Figure 31 illustrates the power-supply modulation ratio (PSMR) as a function of the tone frequency applied on the supply. A –1-dBFS input at 5 MHz is applied on the analog input. Simultaneously, a 100-mV_PP tone is applied on the supply. The tone caused by the intermodulation between the supply tone and the input tone is measured at the device output. PSMR refers to the intermodulation tone referred to in terms of dBc to the amplitude of the input tone.

Figure 32 illustrates the common-mode rejection ratio (CMRR) as a function of the tone frequency applied as a common-mode signal on the input pins. A 50-mV_PP common-mode signal is applied to INP and INM around the ideal common-mode voltage of 0.8 V. The amplitude of the tone at the same frequency is measured at the device output. CMRR refers to the amplitude of this output tone referred to in terms of dBc to the amplitude of the common-mode input tone.

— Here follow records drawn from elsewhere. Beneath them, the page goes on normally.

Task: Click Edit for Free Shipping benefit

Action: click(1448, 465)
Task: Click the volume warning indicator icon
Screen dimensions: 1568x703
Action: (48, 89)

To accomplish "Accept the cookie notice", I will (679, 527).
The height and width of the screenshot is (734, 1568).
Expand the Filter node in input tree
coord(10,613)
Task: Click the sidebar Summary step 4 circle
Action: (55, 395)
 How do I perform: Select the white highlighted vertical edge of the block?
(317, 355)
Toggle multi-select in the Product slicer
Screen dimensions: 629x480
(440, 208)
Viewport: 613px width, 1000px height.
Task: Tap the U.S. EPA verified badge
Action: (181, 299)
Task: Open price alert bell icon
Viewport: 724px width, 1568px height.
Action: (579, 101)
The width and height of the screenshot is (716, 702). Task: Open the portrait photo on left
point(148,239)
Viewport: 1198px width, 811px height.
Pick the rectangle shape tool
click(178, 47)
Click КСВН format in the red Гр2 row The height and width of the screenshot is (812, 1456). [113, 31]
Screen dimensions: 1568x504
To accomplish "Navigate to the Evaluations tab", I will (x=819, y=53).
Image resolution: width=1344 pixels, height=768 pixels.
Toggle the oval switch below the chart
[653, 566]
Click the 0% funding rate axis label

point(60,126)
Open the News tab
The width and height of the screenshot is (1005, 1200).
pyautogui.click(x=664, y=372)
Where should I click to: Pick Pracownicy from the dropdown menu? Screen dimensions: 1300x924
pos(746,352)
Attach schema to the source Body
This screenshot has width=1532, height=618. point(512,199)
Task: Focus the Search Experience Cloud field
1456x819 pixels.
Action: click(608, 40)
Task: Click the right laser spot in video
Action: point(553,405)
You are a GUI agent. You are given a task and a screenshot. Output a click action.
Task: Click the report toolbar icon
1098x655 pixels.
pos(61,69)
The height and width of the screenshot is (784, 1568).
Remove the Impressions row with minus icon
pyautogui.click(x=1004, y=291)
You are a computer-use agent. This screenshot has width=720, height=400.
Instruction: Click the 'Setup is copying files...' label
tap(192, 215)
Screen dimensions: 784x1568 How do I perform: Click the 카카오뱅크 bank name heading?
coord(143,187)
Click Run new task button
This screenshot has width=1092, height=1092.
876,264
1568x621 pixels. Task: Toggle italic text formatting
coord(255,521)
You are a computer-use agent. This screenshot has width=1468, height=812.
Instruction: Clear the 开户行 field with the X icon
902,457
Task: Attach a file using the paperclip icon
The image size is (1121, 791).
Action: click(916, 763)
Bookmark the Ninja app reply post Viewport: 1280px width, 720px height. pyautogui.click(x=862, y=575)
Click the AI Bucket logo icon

Figure 33 illustrates the current of the AVDD_1P8 supply as a function of f_C, the conversion clock frequency. The relation of the sampling rate to the conversion clock frequency is different between the 16-, 32-, and 8- input modes and therefore the curve can be appropriately interpreted for each mode. The curve extends to a conversion clock frequency of up to 100 MSPS, which is the maximum value for the 10-bit ADC resolution. For the 12- and 14-bit ADC resolutions, sections of the same curve up to 80 MSPS and 65 MSPS (respectively) are applicable.

Figure 34 illustrates the current of the DVDD_1P8 supply as a function of the conversion clock frequency. All 16 LVDS buffers are on during this measurement.

Figure 35 illustrates the current of the DVDD_1P2 supply as a function of the conversion clock frequency.

Figure 36 illustrates the total power consumption as a function of the conversion clock frequency. The power per input channel can be calculated by dividing this total power by 8, 16, or 32 for the 8-, 16-, or 32-input modes.

Figure 37 illustrates the digital high-pass filter response for different settings of the HPF corner frequency.

Figure 38 illustrates the typical minimum and maximum SNR values taken across 100 devices operating in the 14-bit, 32-input mode at f_C = 65 MSPS (corresponding to f_SAMP = 32.5 MSPS). A trend can be observed across channels and originates from the physical placement and routing of common signals (such as reference voltage and power) to the channels. Depending on the way the channel data are combined, an averaging effect can result when the system-level SNR is computed.

Figure 39 illustrates a plot of the low-frequency noise from the device with and without the chopper enabled. When the chopper is enabled (using the CHOPPER_EN register control), the low-frequency noise generated inside the device is shifted to approximately f_S / 2. Chopper mode is useful when the signal frequency of interest is close to dc.

Figure 48 illustrates a contour plot of SNR as a function of both the input frequency and sampling frequency for 32-input mode operating with a 10-bit ADC resolution.

Figure 49 illustrates a contour plot of SNR as a function of both the input frequency and sampling frequency for 16-input mode operating with a 10-bit ADC resolution.

Figure 50 illustrates a contour plot of SNR as a function of both the input frequency and sampling frequency for 8-input mode operating with a 10-bit ADC resolution.

Figure 51 illustrates a contour plot of SNR as a function of both the input frequency and sampling frequency for 32-input mode operating with a 12-bit ADC resolution.

Figure 52 illustrates a contour plot of SNR as a function of both the input frequency and sampling frequency for 16-input mode operating with a 12-bit ADC resolution.

Figure 53 illustrates a contour plot of SNR as a function of both the input frequency and sampling frequency for 32-input mode operating with a 14-bit ADC resolution.

Figure 54 illustrates a contour plot of SNR as a function of both the input frequency and sampling frequency for 16-input mode operating with a 14-bit ADC resolution.